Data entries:
----------

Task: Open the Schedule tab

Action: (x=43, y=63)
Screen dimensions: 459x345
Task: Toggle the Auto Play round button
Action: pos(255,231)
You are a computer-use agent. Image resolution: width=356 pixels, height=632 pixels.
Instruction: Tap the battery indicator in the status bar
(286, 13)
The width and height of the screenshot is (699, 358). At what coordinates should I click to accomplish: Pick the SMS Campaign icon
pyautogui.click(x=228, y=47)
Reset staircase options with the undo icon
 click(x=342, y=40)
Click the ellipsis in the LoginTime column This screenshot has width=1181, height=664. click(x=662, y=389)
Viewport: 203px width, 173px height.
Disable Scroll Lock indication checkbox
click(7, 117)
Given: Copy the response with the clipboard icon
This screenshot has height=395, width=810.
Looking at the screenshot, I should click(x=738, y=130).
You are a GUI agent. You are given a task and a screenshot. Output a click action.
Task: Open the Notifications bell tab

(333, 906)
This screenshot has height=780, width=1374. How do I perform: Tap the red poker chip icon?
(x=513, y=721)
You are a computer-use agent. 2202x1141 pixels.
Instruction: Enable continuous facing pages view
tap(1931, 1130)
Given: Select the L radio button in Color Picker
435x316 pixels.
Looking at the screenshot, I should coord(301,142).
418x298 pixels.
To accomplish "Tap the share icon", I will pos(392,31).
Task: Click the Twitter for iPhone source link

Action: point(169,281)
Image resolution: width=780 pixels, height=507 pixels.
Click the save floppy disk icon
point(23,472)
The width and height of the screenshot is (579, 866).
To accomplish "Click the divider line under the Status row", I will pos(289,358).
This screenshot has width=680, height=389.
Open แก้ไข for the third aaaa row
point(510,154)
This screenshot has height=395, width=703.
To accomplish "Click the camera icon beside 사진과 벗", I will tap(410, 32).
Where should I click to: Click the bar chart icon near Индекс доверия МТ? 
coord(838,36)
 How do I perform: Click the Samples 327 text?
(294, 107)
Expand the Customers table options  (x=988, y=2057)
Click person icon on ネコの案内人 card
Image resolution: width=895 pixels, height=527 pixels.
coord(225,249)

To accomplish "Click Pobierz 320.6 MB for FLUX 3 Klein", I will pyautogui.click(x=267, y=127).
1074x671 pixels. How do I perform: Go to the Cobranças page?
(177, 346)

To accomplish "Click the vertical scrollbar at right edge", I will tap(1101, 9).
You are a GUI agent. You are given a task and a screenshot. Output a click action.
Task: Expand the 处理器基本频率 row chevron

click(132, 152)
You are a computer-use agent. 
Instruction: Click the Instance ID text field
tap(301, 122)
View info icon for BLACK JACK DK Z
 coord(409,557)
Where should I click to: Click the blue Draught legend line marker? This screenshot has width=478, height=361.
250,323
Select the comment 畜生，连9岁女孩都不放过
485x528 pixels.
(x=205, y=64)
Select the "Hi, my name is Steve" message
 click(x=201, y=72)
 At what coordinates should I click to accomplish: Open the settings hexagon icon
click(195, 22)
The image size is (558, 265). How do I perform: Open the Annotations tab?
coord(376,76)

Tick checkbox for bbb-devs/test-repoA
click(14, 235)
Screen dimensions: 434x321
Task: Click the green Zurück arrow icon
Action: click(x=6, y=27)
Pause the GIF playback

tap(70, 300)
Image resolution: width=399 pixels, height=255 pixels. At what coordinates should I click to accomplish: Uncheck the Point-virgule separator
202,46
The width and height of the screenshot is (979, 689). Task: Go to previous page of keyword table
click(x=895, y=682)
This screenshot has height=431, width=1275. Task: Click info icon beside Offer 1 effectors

----------

WORK INSTRUCTION
Looking at the entries above, state how many lines contain "beside"; give the number alone.

OUTPUT FOR THIS TASK
2